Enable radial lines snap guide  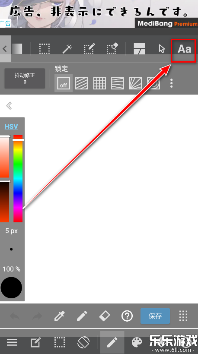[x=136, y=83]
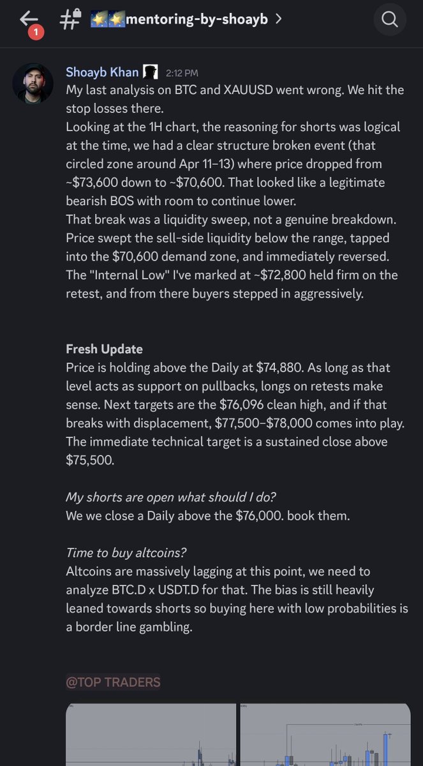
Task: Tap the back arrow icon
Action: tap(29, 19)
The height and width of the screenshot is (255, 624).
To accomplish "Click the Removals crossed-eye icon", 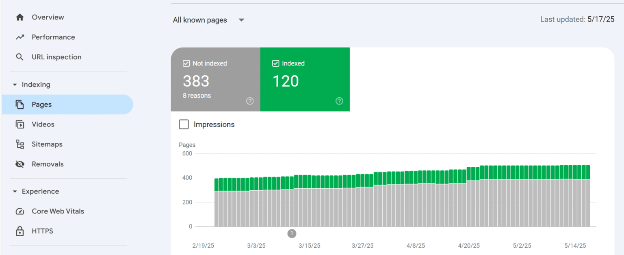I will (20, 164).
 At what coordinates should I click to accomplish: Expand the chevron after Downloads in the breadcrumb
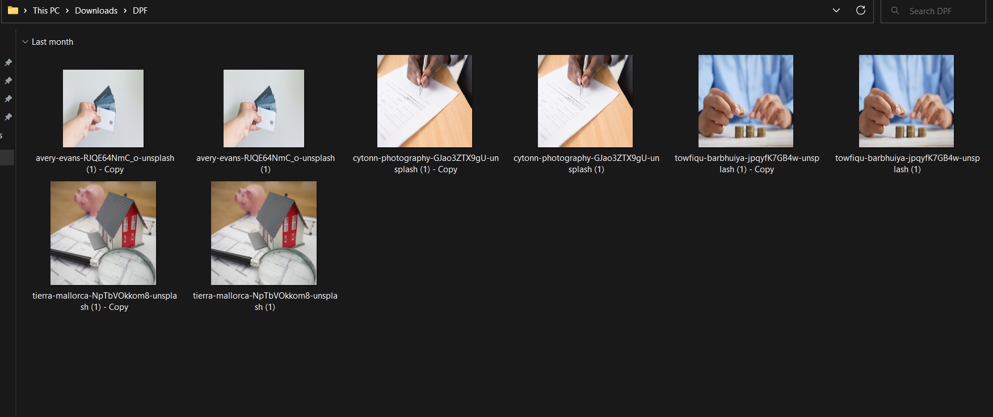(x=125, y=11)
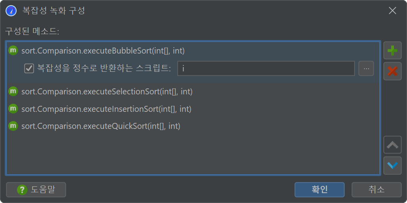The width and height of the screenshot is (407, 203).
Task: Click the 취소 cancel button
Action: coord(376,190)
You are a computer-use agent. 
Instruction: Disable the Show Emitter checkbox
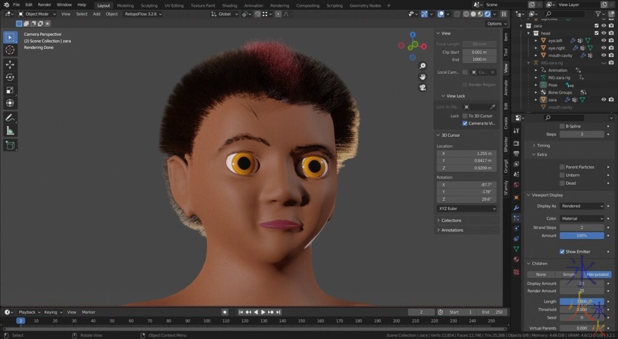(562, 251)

──────────────────────────────

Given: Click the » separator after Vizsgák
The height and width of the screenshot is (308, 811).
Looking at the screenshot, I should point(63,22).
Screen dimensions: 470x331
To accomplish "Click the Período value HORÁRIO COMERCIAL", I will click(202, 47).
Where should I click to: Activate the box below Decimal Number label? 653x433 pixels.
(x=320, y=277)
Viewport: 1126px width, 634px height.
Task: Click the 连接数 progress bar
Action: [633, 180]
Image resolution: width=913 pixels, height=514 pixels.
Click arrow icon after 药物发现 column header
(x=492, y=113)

──────────────────────────────

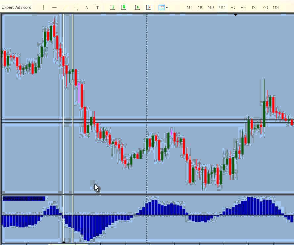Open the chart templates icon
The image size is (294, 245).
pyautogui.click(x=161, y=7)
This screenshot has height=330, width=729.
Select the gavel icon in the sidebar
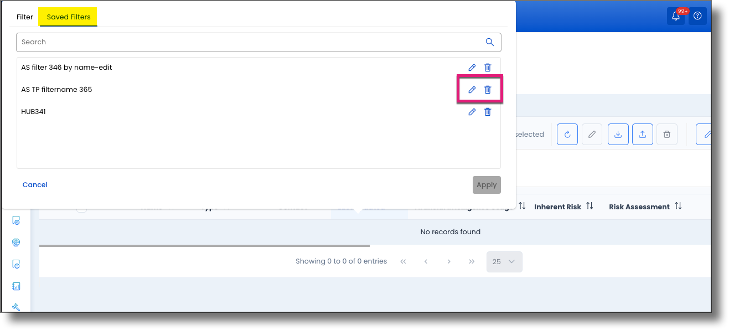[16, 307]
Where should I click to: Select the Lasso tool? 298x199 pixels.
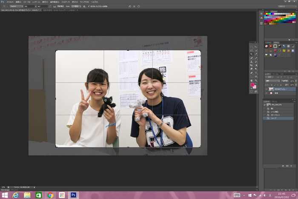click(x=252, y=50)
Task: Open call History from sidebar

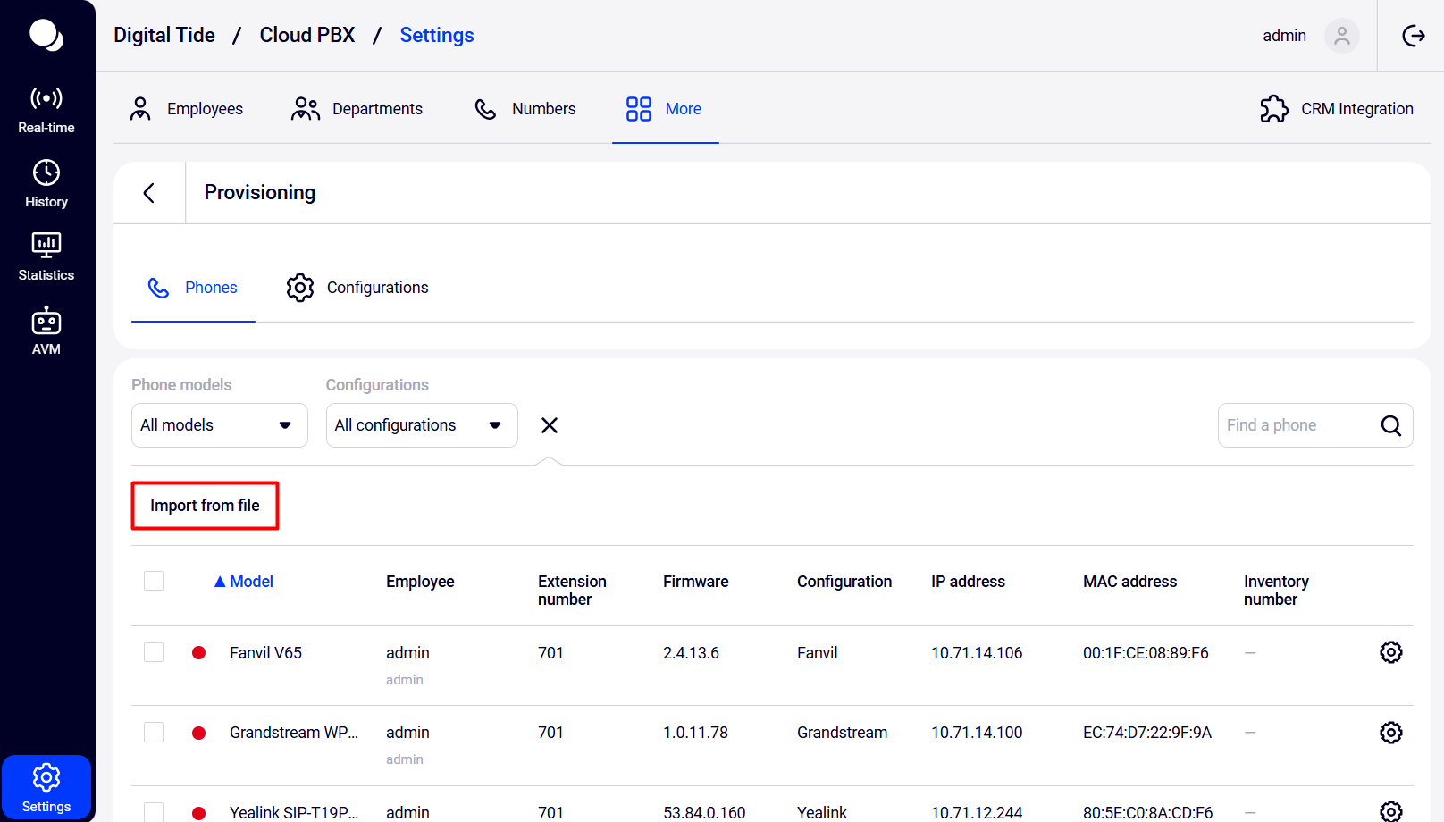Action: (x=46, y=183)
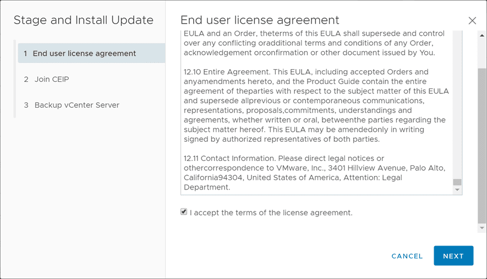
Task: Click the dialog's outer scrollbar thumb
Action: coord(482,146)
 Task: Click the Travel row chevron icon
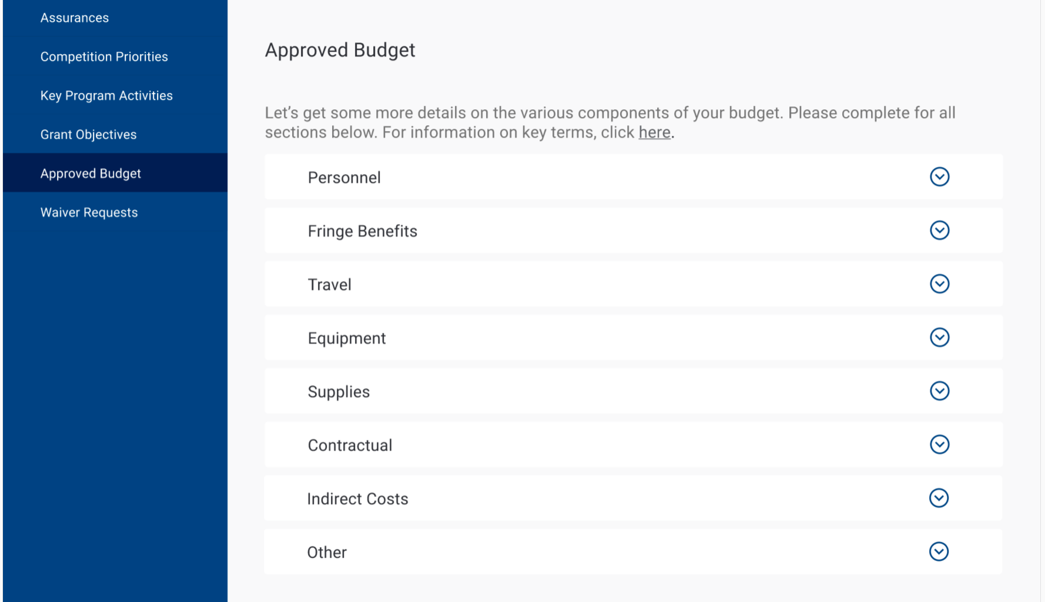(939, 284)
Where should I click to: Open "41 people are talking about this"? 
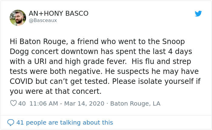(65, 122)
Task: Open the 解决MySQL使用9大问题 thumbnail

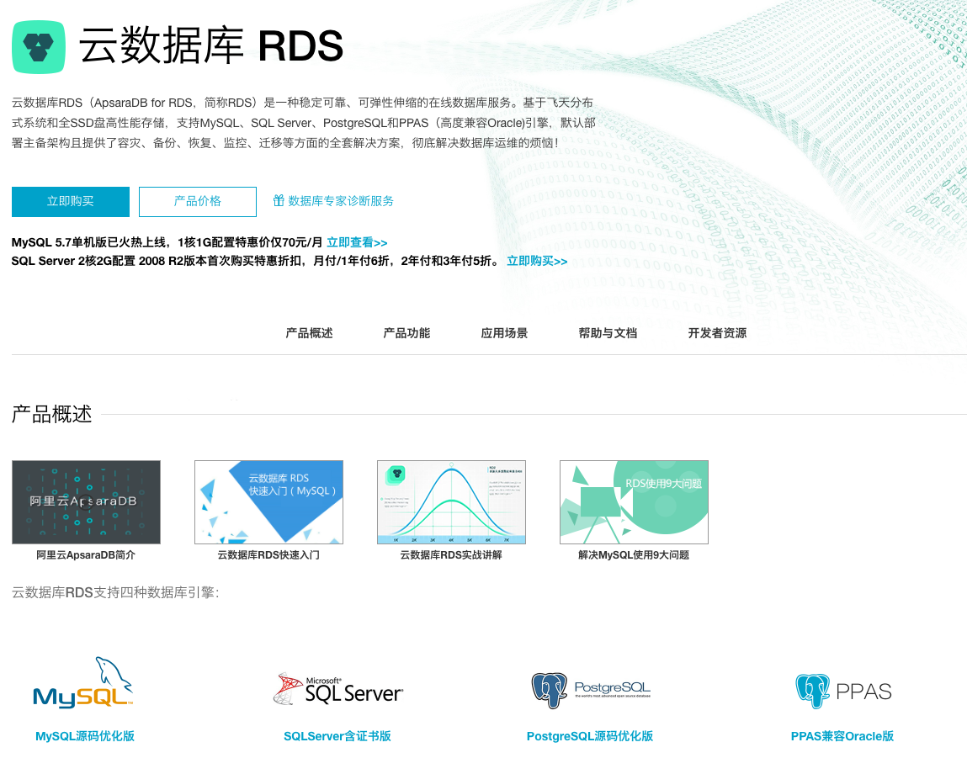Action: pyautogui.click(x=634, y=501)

──────────────────────────────

Reproduce the entries above exactly, but only the lines between the line holding "Screen dimensions: 470x331" and the line holding "Image resolution: width=913", inclusive.

Screen dimensions: 470x331
To accomplish "Click the Período value HORÁRIO COMERCIAL", I will click(202, 47).
Where should I click to: Activate the box below Decimal Number label? 653x433 pixels.
(x=320, y=277)
Viewport: 1126px width, 634px height.
Task: Click the 连接数 progress bar
Action: [633, 180]
Image resolution: width=913 pixels, height=514 pixels.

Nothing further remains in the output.